Your assignment — Check each line of the listing for the string "marker". Copy those where it appears.

Exercise data —

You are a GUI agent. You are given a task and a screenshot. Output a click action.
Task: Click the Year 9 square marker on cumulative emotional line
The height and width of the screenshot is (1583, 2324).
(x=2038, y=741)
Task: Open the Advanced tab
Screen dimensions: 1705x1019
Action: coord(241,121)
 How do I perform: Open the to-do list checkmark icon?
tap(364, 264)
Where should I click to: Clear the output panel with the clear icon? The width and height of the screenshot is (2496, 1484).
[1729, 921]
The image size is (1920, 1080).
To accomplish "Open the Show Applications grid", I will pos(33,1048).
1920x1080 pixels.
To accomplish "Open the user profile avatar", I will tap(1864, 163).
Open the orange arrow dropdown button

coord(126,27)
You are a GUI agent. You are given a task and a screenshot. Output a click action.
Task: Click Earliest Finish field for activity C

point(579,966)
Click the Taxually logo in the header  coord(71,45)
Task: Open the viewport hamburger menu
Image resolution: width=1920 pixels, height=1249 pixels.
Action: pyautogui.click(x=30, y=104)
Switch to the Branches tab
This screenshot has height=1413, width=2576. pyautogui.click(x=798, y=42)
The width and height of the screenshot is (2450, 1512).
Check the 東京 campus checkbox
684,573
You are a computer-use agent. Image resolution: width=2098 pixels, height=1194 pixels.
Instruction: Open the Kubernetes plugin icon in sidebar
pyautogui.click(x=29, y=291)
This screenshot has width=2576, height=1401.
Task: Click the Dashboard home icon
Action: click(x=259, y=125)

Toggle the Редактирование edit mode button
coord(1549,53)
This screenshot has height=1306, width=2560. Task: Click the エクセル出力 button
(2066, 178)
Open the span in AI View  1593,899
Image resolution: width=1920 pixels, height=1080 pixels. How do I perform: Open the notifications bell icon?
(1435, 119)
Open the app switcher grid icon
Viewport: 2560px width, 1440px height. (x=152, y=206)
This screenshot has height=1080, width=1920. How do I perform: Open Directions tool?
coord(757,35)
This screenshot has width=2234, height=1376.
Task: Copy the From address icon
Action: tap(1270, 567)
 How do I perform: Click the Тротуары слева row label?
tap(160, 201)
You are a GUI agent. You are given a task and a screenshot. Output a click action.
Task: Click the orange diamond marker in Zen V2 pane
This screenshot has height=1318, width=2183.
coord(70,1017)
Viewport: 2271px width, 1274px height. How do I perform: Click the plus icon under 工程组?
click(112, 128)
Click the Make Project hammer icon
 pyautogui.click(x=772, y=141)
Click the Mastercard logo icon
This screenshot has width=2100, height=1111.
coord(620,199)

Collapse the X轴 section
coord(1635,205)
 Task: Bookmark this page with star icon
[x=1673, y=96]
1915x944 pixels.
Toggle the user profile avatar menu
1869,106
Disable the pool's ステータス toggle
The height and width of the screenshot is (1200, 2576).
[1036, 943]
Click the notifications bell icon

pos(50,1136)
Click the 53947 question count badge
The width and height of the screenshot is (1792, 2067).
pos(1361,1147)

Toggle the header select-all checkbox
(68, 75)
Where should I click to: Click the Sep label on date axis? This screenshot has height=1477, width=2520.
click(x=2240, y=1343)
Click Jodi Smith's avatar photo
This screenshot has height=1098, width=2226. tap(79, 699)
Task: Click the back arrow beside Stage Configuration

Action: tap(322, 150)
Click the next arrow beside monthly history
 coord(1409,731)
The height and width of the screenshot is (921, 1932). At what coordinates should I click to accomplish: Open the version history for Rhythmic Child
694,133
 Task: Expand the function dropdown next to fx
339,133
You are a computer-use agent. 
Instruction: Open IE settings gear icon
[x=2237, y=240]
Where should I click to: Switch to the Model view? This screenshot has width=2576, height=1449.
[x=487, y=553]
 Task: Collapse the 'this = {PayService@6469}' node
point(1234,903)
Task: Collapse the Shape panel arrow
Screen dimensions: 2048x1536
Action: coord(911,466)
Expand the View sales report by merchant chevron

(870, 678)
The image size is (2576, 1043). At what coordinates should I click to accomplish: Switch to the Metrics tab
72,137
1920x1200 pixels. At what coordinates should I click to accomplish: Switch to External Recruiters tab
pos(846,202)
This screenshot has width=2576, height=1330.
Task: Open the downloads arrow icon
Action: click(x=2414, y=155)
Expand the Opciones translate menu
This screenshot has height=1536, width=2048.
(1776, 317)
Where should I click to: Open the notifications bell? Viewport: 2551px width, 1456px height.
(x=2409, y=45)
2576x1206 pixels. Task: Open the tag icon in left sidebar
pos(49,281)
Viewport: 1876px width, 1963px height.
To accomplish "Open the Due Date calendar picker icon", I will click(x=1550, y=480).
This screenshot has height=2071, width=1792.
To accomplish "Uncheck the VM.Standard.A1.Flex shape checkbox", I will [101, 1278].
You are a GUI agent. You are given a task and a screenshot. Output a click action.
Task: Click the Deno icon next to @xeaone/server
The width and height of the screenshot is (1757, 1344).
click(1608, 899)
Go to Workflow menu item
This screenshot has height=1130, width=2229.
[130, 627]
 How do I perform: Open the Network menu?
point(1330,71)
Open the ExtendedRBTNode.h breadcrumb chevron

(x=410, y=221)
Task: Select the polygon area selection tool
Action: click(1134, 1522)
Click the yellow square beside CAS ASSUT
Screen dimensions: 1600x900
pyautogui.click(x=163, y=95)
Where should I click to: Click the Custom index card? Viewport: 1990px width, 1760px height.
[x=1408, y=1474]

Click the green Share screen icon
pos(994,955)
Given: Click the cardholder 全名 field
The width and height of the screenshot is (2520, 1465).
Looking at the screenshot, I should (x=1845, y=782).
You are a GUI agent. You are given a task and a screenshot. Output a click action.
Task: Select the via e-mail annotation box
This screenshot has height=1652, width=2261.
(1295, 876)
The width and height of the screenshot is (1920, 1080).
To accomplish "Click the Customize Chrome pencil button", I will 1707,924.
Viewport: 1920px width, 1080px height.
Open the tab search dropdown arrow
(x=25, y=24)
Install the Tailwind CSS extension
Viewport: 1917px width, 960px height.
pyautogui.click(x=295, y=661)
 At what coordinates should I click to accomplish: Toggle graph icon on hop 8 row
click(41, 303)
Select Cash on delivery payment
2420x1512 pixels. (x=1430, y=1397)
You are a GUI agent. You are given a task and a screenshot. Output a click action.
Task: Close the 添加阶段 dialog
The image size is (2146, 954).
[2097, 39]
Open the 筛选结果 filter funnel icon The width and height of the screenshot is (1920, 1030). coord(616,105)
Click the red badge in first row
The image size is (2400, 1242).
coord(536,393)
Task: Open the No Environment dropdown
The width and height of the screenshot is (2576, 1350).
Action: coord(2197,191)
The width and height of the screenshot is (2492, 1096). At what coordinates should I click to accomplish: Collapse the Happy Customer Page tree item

Answer to this exercise —
Task: Click the Year 9 square marker on cumulative emotional line
Task: Click the orange diamond marker in Zen V2 pane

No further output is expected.